One time I was trying to explain to a waitstaff at a local roast duck restaurant that I didn’t order the bottle of Evian water that they gave me. Hello, Evian is expensive in any part of the world! There was no way I’d be paying for that! Maybe it’s the favorite bottled water of Americans and European tourists. Unfortunately for them, I’m a cheap Pinoy tourist.

It can be quite upsetting when there is no meeting of the minds on the ideas presented to each other, and I suppose this was why I really couldn’t recover from my illness much more quickly. (I woke up one morning without my voice actually, and to this day, my normally high-pitched soprano is still a bass. Ugh.) I was too stressed, wildly gesturing or trying to endlessly explain to the other person what I needed or wanted information on.

But despite the sometimes distressing moments, there were a number of instances of joy, as well. I found many Chinese, especially the younger generation, always eager to talk to me and willing to help me out any way they could. Of course, for the most part, they all wanted to practice their English on me, which made me even more enthusiastic in speaking with them to help them out in their pronunciations or vocabulary.

(According to my tour guide Lucy, they have to pass some English exams before they graduate from the university, but since they have no one to practice the language with, sometimes they tend to forget the words and meanings. But most of the young Chinese can read English well, and translate the words to their own Chinese characters.)

(With my new friends, salesladies April, left, and Mao-Mao, at the Silk Market. Photo copyright owned by Stella Arnaldo)

This was quite helpful because when I had to buy cough medicine, for instance, the hotel concierge, after Googling the kind I should buy at the pharmacy, wrote its name in Chinese characters so it would be easier for me to make a purchase. And even at the pharmacy, given a choice between two locally-manufactured cough syrups, the pharmacist earnestly indicated which had the more effective formulation by giving a two-thumbs-up.

Also, when I was going around using the subway, the subway guides were always helpful in pointing out what line to take whenever I approached them in a moment of confusion. One female guide in her 20s, wrote everything down for me—in Chinese script and English numerals—all the lines I had to take to make sure I got back to my hotel in one piece.

(An aside: the Beijing subway system is a marvelous mass of interconnectivity, which we should try to duplicate for our metro railway systems. Connections from one line to another are seamless, and all announcements of train stops are made in Mandarin and English so there is very little chance of a tourist getting lost. Also there is an illustrated map of the subway line where each station lights up as the train arrives at the said station.)

Lucy, my tour guide to the Beijing Acrobatics Show, and her driver Mr.
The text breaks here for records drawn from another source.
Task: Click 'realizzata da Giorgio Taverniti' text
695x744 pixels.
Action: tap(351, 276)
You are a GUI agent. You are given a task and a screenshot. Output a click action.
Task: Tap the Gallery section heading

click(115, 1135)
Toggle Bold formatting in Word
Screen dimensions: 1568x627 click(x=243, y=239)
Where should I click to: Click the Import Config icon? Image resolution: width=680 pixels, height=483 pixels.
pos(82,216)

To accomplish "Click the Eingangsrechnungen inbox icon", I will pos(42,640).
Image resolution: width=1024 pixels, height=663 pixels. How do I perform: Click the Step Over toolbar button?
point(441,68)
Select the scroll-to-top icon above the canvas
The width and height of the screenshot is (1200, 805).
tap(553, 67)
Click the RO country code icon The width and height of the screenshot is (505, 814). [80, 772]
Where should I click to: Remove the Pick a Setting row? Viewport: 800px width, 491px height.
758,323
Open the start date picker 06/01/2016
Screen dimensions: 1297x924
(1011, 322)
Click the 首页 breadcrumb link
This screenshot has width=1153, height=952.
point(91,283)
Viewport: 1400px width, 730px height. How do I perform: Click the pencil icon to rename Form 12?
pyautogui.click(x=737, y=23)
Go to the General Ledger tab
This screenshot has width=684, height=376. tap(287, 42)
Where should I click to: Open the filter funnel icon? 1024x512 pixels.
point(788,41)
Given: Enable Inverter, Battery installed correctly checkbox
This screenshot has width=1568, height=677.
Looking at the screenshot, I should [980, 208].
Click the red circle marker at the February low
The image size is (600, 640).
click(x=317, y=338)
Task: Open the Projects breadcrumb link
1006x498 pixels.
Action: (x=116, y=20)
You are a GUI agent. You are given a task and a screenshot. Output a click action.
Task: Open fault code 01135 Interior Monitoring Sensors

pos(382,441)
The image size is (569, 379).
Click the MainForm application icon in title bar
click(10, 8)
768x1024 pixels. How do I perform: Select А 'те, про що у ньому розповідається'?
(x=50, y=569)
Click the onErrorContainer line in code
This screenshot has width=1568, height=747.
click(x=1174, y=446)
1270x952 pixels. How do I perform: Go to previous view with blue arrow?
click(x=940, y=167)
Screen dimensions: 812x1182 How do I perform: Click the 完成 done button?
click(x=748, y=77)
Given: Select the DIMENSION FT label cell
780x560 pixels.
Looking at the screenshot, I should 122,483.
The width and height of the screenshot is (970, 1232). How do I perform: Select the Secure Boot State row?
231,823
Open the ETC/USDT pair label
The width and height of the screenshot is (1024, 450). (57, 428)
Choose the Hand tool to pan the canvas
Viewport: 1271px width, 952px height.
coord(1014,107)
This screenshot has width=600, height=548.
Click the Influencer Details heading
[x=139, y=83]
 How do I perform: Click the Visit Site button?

Pei also went out of their way to give me a tour of the Water Cube and the Bird’s Nest after the show. I had seen them in the daytime but these two architectural wonders are so much more gorgeous lit up in the evening sky. The latter wasn’t part of our itinerary but it touched me that they wanted to please me so I could take home good memories of Beijing.

Despite the language barrier, Beijing is quite an exciting and pleasant place to be. It’s no wonder so many foreign tourists have gone there, and companies have decided to set up shop. (Of course, the rising status of living of its residents makes them a prime target for foreign consumer goods.)

I will treasure the number of friendships I have formed with the tour guides and sales ladies at the Silk Market (most of whom I promised to bring more customers from Manila), and look forward to seeing them again when I return in the near future. I also cherish my hardworking cleaning ladies on my hotel floor, who never forgot to leave me six bottles of water every day because they knew I was sick, and had difficulty with my cough.

The often befuddling lost-in-translation moments are awkward for sure. But for the most part, I love the Beijingers for their eagerness to learn and educate themselves, and their motivation to please their guests and visitors. I can’t wait to go back.